Building a Singing Tree with Raspberry Pi -Part 5
UpdatesOkay, so after spending the past several hours trying to get this to work, I’m going to have to admit that at this point I may be well and truly stuck.
I’ve managed at this point to get the Rasperry Pi working with the most recent release of Raspbian, connecting to a bluetooth speaker, installed speech and sound packages, and managed to get the raspberry Pi to perform speech to text commands over SSH, which is pretty cool.
I can’t, however get the adafruit capacitive touch hat to work with my Raspberry Pi 3 (which is not listed as being compatible on the Adafruit site). There are a few things that may be causing this:
1) There has been a change to the way that I2C functions in recent releases of Raspbian. There is a workaround, but it does not appear to work.
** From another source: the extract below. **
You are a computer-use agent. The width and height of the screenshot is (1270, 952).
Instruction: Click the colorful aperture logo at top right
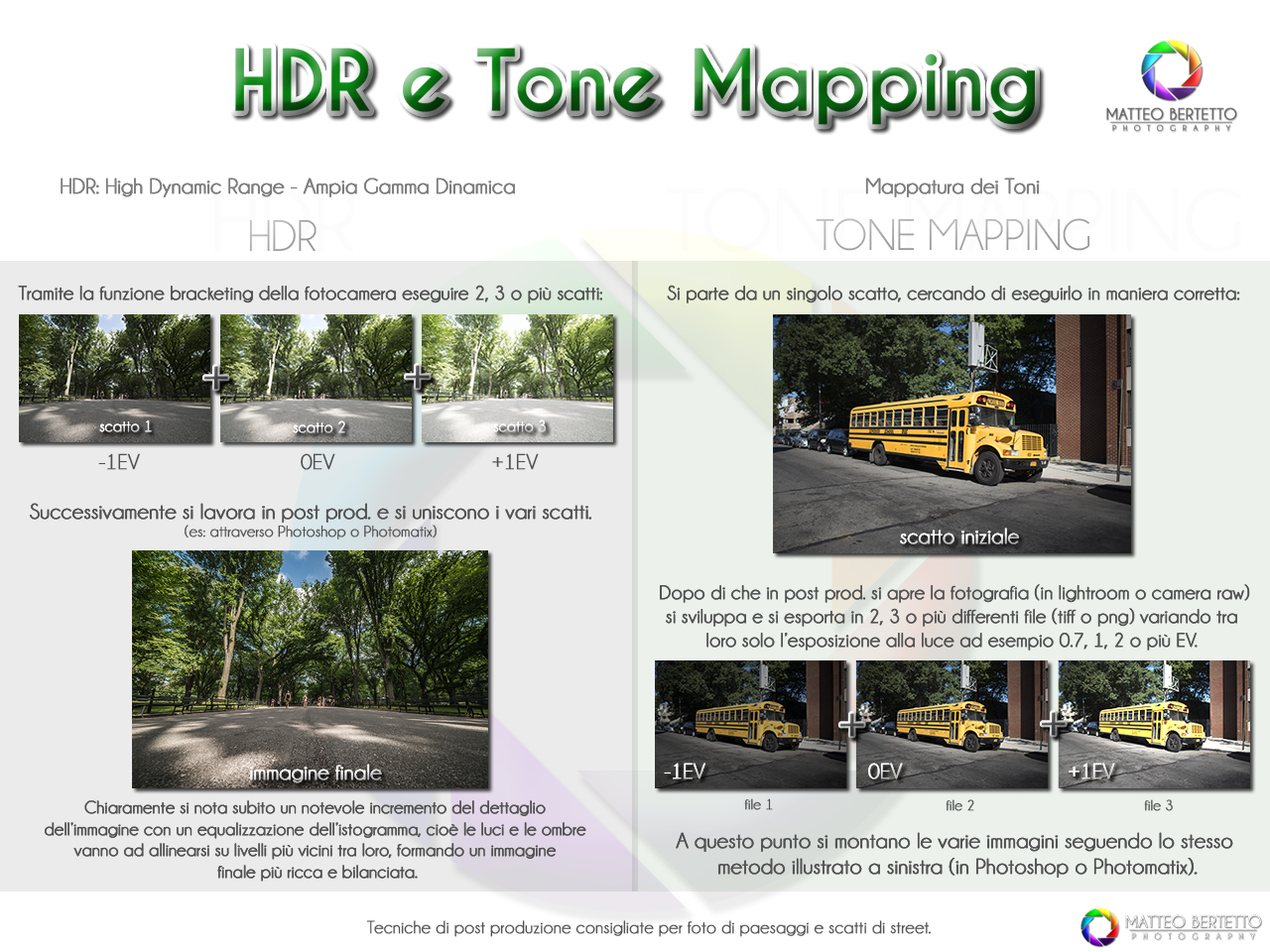click(x=1171, y=70)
I found a suggestion to try a historical version from November 2016, which I will try before going to bed.
2) I have not soldered the capacitive touch hat to the 2×20 connector that I have (I don’t have the equipment at home yet).
3) As far as I can tell, the GPIO pin layout for the compatible models is the same with the 3, but I may still have to try with the 2 to see if I can get it to work.
If I can’t, I’ll be bringing in the SD card and Capacitive Touch hat to see if we can get it to work some other way.
Here are a few of the articles I used for reference:
https://www.raspberrypi.org/learning/software-guide/quickstart/
https://www.raspberrypi.org/magpi/bluetooth-audio-raspberry-pi-3/
https://learn.adafruit.com/mpr121-capacitive-touch-sensor-on-raspberry-pi-and-beaglebone-black
https://www.raspberrypi.org/forums/viewtopic.php?f=28&t=136622
http://downloads.raspberrypi.org/raspbian/images/raspbian-2016-11-29/
Building a Singing Tree with Raspberry Pi -Part 4
UpdatesBuilding a Singing Tree with Raspberry Pi -Part 3
UpdatesBuilding a Singing Tree with Raspberry Pi -Part 2
UpdatesBuilding a Singing Tree with Raspberry Pi -Part 1
UpdatesFinal Project – Part 1
UpdatesI’ve lost my voice a bit, so I won’t be recording video until I start building. From here on out, this blog will be a record of my progress and contribution to our final project, which is a technological forest playable experience that focuses on players nurturing the forest to keep it alive.
Right now, things are very early on in the idea creation process, and I have been assigned (with the help of Billy) to make a singing tree that functions based on touch. Players will need to solve a puzzle to successfully bring the tree back to life/keep it alive and singing.
While I haven’t decided on the puzzle bit (I think that it may make more sense to wait until I have a functioning prototype), I do have a pretty good idea of how I would like to proceed. We’ll see how far we get, and how much changes from now. My initial idea can be broken into a few steps:
1) I found an example project for making a fruit guitar with an Adafruit Capacitive Touch Hat connected to a Raspberry Pi. My first step is to build this example, because my plan is centered around this idea.
2) Once I have that working (or potentially before if the part doesn’t arrive quickly) is to figure out how to make sound from the tree using higher quality samples. I’m envisioning using a bluetooth speaker connected to the pi that play sound samples when conductive surfaces are touched.
3) The third feature (if it’s not too cost prohibitive) would be to find a way to use the raspberry pi to control a colored light connected to some fiber optic cable. This way when the tree sings, it is also producing visual feedback. We could potentially use this to make a kind of color-matching or simon says type puzzle.
4) The next step would be to combine the ideas together in a small scale and see if it works.
5) Following that I would need to test if there are restrictions to the conductivity for paint (how far away from the source can people touch and still have it registered) and see if it’s still a viable solution. Maybe the touch points are at the branches and one at the trunk?
6) Once I have a functioning small scale prototype, I’ll need to find a way to scale it up to be maybe 6 or 7 feet tall. I’ll return to this type of brainstorming article once I’ve made the mini prototype, and I plan to record parts of the building process and include code snippets and reference material on the blog here.